4 General discussion
This research demonstrates that the compromise effect varies systematically depending on the trade-off type and that consumers face general difficulty accepting trade-offs for altruistic attributes. While the well-established compromise effect predicts a preference for middle options over extreme options in UU trade-offs, we show that the compromise effect is systematically stronger for UU compared to AA trade-offs. Further, we provide pioneering evidence that consumers prefer extreme options in AU trade-offs and replicate these findings across different product categories. These findings have several theoretical and managerial implications.
First, we uncovered a previously unaddressed boundary condition of the compromise effect, i.e., the presence of altruistic attributes, which becomes increasingly common in the marketplace. By investigating the compromise effect in UU, AA, and AU trade-offs and demonstrating the general difficulty consumers face accepting trade-offs for altruistic attributes, we contribute to the emerging literature on consumer reactions to altruistic attributes (Melnyk et al.,
2022; Pfeifer & Schreiner,
2024), as well as research on the product-related attributes of the compromise effect (Kim,
2017; Kim & Kim,
2016). Second, we investigate the moderating role of impression management. In particular, we show that impression management increases the compromise effect for UU trade-offs and decreases the compromise effect for AU trade-offs. Finally, our results suggest that consumers may solve AU trade-offs in two steps instead of directly trading off altruistic and utilitarian attributes, ultimately resulting in a lexicographic processing of the attributes, contributing to the literature on the routes consumers take to reach their final choice (Lei & Zhang,
2021).
The findings offer important insights for brand managers, highlighting potential unintended consequences of communicating altruistic product attributes.

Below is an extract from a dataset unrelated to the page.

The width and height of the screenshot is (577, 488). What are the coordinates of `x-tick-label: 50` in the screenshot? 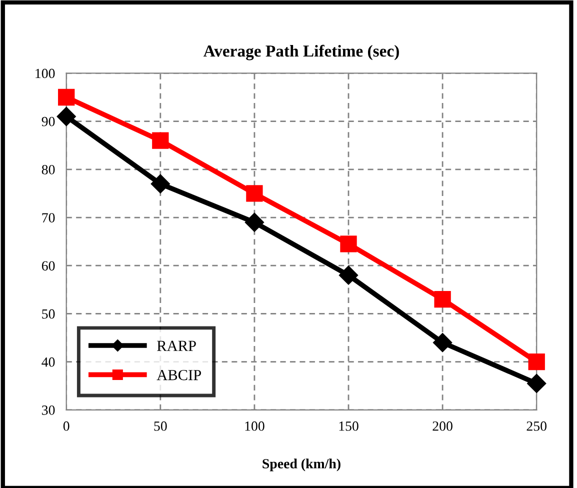 It's located at (160, 426).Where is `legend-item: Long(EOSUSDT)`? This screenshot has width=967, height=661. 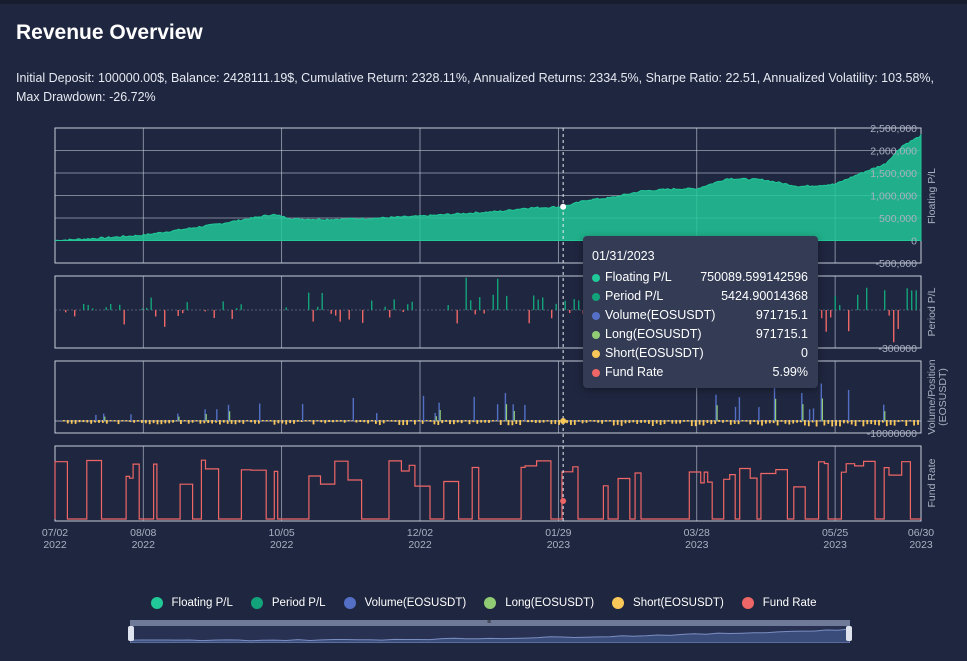 legend-item: Long(EOSUSDT) is located at coordinates (539, 603).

From a practical perspective, implications derived from the well-established compromise effect are no longer valid when altruistic product attributes are present in the decision-making process. Hence, marketers should anticipate preference for extreme options in their assortment when communicating both utilitarian and altruistic attributes. For instance, our results suggest that highlighting altruistic attributes can make more self-focused consumers prefer extreme utilitarian options. At the same time, marketers should consider the moderating role of impression management and the related social norm (Melnyk et al.,
2022) by emphasizing the attributes most important to the corresponding in-groups (e.g., “most successful millennials prefer …”).
To summarize, we provide the first evidence of the interplay of utilitarian and altruistic product attributes in the compromise effect, ultimately resulting in preferences for extreme options. This research’s limitations offer opportunities for future research to address the underlying mechanisms (e.g., manipulation of impression management) of the uncovered effect and potentially extend to other context effects. Another promising avenue is the role of altruistic values and product experience on the compromise effects in the presence of altruistic trade-offs. Finally, like many studies on context effects, we did not measure actual buying behavior. Hence, the robustness of our results, including alternative manipulation of impression management, should be tested based on consequential buying behavior.